Furthermore, international PEO services offer a level of expertise and support that many organizations may not have in-house. From HR professionals who understand the nuances of local labor laws to legal experts who can navigate complex regulatory landscapes, PEO services can provide valuable guidance and support every step of the way. This can help businesses avoid costly mistakes and ensure compliance with local laws and regulations.

Of course, like any service, there are also potential drawbacks to consider when it comes to international PEO services.
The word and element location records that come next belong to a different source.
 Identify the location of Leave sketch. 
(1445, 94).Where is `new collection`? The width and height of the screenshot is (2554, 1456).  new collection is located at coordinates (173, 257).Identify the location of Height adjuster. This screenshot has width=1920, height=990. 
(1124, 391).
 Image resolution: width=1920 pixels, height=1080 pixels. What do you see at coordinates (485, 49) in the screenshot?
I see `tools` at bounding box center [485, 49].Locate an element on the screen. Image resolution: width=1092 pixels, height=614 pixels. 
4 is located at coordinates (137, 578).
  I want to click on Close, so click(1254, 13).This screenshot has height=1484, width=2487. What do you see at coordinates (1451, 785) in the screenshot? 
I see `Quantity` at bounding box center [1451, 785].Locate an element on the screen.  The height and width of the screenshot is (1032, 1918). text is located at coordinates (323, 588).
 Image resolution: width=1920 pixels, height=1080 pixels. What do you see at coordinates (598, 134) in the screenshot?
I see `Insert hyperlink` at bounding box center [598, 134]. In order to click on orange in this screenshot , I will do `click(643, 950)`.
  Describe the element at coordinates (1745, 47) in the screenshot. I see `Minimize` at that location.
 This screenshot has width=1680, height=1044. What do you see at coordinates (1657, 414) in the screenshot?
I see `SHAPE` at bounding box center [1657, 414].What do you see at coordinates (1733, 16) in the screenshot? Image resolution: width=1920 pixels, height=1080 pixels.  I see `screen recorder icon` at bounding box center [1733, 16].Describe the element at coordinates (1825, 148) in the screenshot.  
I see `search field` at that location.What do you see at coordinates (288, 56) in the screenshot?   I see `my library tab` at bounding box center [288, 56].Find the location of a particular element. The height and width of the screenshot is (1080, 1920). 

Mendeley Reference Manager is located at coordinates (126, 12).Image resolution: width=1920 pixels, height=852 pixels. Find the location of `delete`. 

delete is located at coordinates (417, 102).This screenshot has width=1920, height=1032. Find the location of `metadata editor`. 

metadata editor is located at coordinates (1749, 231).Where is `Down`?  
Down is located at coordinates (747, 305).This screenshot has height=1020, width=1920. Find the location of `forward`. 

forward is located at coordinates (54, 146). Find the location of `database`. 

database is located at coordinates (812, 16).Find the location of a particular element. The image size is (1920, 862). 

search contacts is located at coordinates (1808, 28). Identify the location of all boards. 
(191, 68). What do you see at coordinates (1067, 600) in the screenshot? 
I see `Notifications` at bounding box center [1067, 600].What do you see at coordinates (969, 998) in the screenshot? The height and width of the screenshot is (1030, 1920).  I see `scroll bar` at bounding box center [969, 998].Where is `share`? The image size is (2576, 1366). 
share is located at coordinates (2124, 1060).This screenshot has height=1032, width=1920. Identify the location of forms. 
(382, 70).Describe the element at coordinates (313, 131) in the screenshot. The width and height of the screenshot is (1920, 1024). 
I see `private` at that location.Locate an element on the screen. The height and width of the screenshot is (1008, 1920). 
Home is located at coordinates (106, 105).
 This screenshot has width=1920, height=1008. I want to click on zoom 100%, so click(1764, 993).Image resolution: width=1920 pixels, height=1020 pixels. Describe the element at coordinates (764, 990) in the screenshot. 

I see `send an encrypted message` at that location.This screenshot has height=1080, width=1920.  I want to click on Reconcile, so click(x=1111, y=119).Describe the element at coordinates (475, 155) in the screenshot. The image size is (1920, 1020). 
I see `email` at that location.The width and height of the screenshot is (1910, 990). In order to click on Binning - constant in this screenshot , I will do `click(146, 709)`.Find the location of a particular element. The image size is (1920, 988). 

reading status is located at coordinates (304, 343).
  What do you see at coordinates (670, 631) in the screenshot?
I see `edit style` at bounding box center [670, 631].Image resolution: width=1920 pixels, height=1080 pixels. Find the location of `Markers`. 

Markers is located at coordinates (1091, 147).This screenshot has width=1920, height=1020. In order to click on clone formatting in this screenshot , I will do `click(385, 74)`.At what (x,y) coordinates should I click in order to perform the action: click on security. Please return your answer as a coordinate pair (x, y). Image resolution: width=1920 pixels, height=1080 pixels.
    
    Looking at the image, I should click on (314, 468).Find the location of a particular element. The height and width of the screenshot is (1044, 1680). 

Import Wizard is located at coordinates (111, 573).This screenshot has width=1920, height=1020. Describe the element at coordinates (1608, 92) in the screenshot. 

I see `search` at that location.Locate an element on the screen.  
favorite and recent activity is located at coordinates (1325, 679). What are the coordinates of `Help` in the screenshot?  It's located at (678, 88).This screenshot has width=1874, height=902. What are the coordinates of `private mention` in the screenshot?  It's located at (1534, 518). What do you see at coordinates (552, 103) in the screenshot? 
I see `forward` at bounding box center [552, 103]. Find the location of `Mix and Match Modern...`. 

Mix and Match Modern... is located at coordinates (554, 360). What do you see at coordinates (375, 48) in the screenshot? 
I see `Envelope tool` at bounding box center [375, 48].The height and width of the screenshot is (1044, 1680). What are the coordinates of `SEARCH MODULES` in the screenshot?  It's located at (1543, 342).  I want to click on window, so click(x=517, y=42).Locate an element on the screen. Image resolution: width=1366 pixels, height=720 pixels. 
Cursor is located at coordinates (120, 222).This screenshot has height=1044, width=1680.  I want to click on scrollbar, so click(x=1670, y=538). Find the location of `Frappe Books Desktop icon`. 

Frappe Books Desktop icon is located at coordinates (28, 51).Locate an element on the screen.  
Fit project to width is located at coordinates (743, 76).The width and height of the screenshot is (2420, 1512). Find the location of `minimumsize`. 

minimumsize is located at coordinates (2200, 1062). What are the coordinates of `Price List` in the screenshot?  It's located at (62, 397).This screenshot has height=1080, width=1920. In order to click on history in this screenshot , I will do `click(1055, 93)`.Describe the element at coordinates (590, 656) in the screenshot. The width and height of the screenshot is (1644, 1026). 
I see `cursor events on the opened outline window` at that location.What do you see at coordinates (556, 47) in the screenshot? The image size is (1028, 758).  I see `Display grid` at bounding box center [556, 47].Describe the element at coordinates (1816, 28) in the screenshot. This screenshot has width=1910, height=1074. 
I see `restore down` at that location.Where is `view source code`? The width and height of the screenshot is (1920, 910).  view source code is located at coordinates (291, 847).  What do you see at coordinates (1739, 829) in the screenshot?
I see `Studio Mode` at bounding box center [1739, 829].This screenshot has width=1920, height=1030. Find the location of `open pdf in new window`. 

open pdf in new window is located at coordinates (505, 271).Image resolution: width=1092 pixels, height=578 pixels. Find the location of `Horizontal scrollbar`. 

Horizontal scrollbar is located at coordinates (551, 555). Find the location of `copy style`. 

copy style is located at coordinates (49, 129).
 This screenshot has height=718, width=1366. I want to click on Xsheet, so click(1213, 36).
Some organizations may be hesitant to outsource critical HR functions to a third party, preferring to maintain greater control over their workforce. Additionally, cost can be a consideration, as PEO services may come with fees that could be prohibitive for smaller businesses.

Another potential drawback of international PEO services is the challenge of ensuring that cultural differences are respected and that communication remains clear and effective across borders. While PEO services can facilitate global expansion, it’s important to ensure that the values and mission of the organization are still upheld in every location.

Despite these potential drawbacks, the usefulness of international PEO services cannot be understated. For many organizations, the benefits of streamlining HR processes, ensuring compliance, and gaining access to expertise and support far outweigh the potential drawbacks. As businesses continue to expand into new markets and navigate the complexities of a global economy, international PEO services will likely become an increasingly critical tool for success.